What the task requires » Copy the lines of the items below word for word, from the line containing "Viewport: 710px width, 403px height." through the line containing "click(373, 99)", with both of those lines included. Leave the pictures out of your answer.

Input data »

· · · · ·

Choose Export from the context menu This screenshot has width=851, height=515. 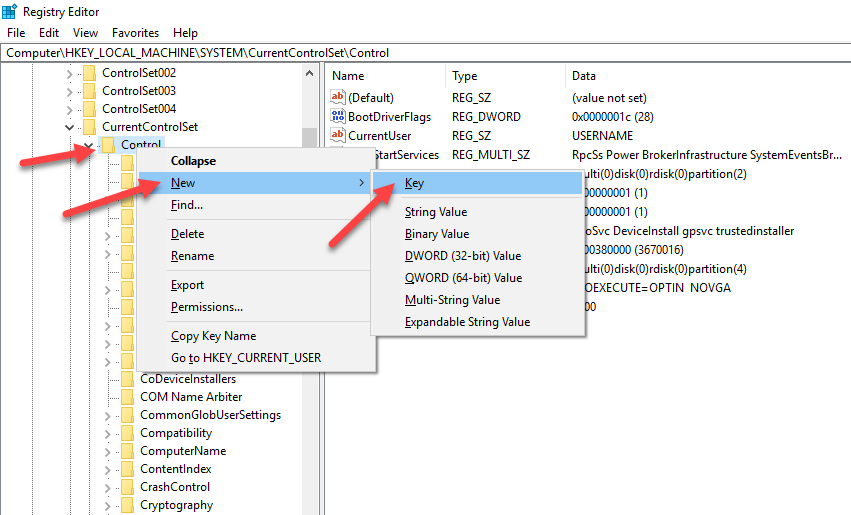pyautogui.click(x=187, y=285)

· · · · ·

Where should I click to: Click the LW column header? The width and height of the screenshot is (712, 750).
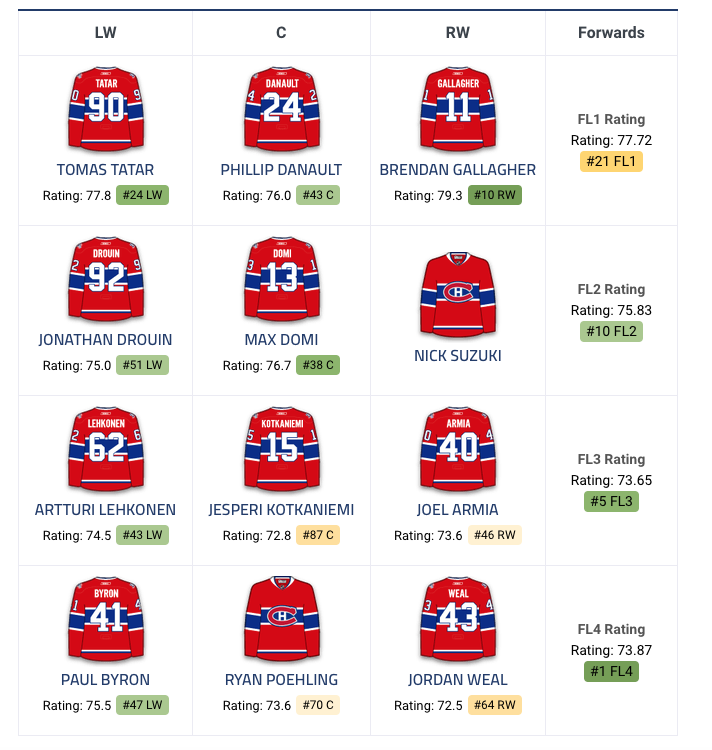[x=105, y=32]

· · · · ·

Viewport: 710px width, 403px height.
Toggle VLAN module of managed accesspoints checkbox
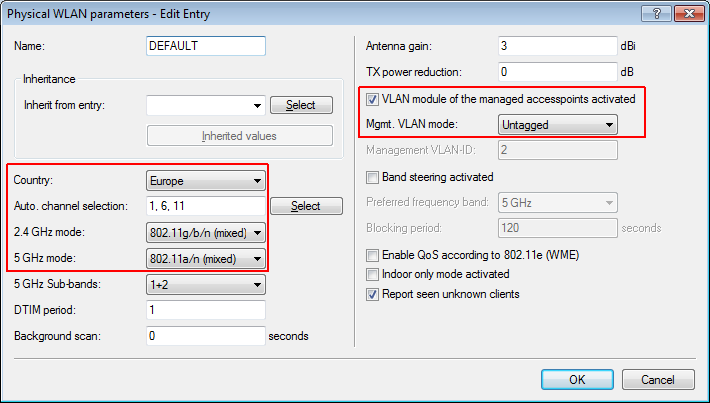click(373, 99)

· · · · ·

Solution for this task »
Viewport: 710px width, 403px height.
Toggle VLAN module of managed accesspoints checkbox
click(373, 99)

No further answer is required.